Court exercice 1 -
Peux-tu modifier le texte sur le mot « virtuel » en remplaçant « dunaton » par « dynaton », puis redonner le passage qui va de « Mais dunaton est » à « pourquoi – exister. » ?
Court exercice 2 -
Peux-tu écrire la suite du texte sur le mot « virtuel », à partir de l'endroit où il s'interrompt ?
── Texte fourni ──
V comme Virtuel (le virtuel s'oppose-t-il au réel?)

 

Le mot virtuel a une valeur sémantique très large et des significations souvent contradictoires. On peut repérer deux significations principales du mot : la première est née dans le domaine purement philosophique et l’autre dans le champ de la physique et notamment de l’optique.


D'un point de vue étymologique, le mot « virtuel » dérive d’une traduction latine du mot grec dunaton : virtualis. Selon la définition d’Aristote, dunaton signifie, en premier lieu, ce qui a un principe de mouvement. Le philosophe grec prend l’exemple de l’homme qui a la capacité de construire : il a une force qui lui permet de produire du mouvement, c’est-à-dire de construire. Aristote insiste sur la qualité de cette capacité pour faire comprendre qu’elle peut être plus ou moins concrète. N’importe qui, en principe, peut construire une maison, mais cette possibilité a un sens totalement différent si l’on est en train de parler d’un architecte ou d’un homme qui ne l’est pas et qui n’a jamais rien construit.
Mais dunaton est aussi, tout simplement, ce qui n’est pas nécessairement faux. Cette définition nous renvoie à l’idée de possible. Une chose est possible quand rien ne l’empêche.
Choisir entre ce deux significations signifie s’interroger sur le degré de réalité du virtuel. La définition purement logique, décrit le dunaton comme un concept très abstrait. Dire que tout ce qui n’est pas nécessairement faux est dunaton, possible, ne nous dit pas grand chose sur les conditions et les probabilités de réalisation, de ce possible. En d’autres termes c’est une définition très vague et qui oppose le dunaton au réel : réel est ce qui existe, possible est ce qui n’existe pas mais pourrait – on ne sait pas trop comment ni pourquoi – exister.
───
── Données enregistrées ──
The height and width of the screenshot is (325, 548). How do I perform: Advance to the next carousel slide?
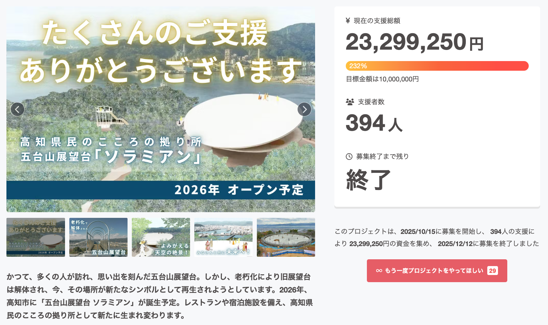304,109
───
Réponse finale 1 -
Mais dynaton est aussi, tout simplement, ce qui n’est pas nécessairement faux. Cette définition nous renvoie à l’idée de possible. Une chose est possible quand rien ne l’empêche.
Choisir entre ce deux significations signifie s’interroger sur le degré de réalité du virtuel. La définition purement logique, décrit le dynaton comme un concept très abstrait. Dire que tout ce qui n’est pas nécessairement faux est dynaton, possible, ne nous dit pas grand chose sur les conditions et les probabilités de réalisation, de ce possible. En d’autres termes c’est une définition très vague et qui oppose le dynaton au réel : réel est ce qui existe, possible est ce qui n’existe pas mais pourrait – on ne sait pas trop comment ni pourquoi – exister.

Réponse finale 2 -
Dans l’histoire de la pensée, la différence terminologique entre les deux acceptions de dunaton apparaît pour la première fois au Moyen-Âge, quand les philosophes cherchent à traduire en latin le mot grec. Souvent, en latin, il a été choisi de traduire dunaton par possibilis. Mais outre possibilis, on trouve parfois un autre mot pour exprimer dunaton : virtualis, l’ancêtre du virtuel. Virtualis est un mot qui met l’accent sur la signification la plus concrète de dunaton. Rien d’abstrait, donc, mais une force qui est à la base du mouvement du réel. Un exemple de l’emploi de virtualis peut nous aider à mieux comprendre ce caractère concret du concept.
Thomas d’Aquin l’utilise dans la Summa : Prima Pars, Questio 4 article 2. Il y explique que la création est virtuellement en Dieu : en Dieu, on peut donc retrouver la perfection de toutes choses. L’exemple de la virtualité de Dieu est éclairant : Dieu est plus réel que la création, puisque Dieu est parfait et donc jouit du plus haut degré de réalité. La création virtuelle est donc plus réelle que la création actuelle.
On peut arriver ainsi à donner la définition philosophique de virtuel : le virtuel est la force qui détermine le mouvement du réel, il est donc tout à fait réel.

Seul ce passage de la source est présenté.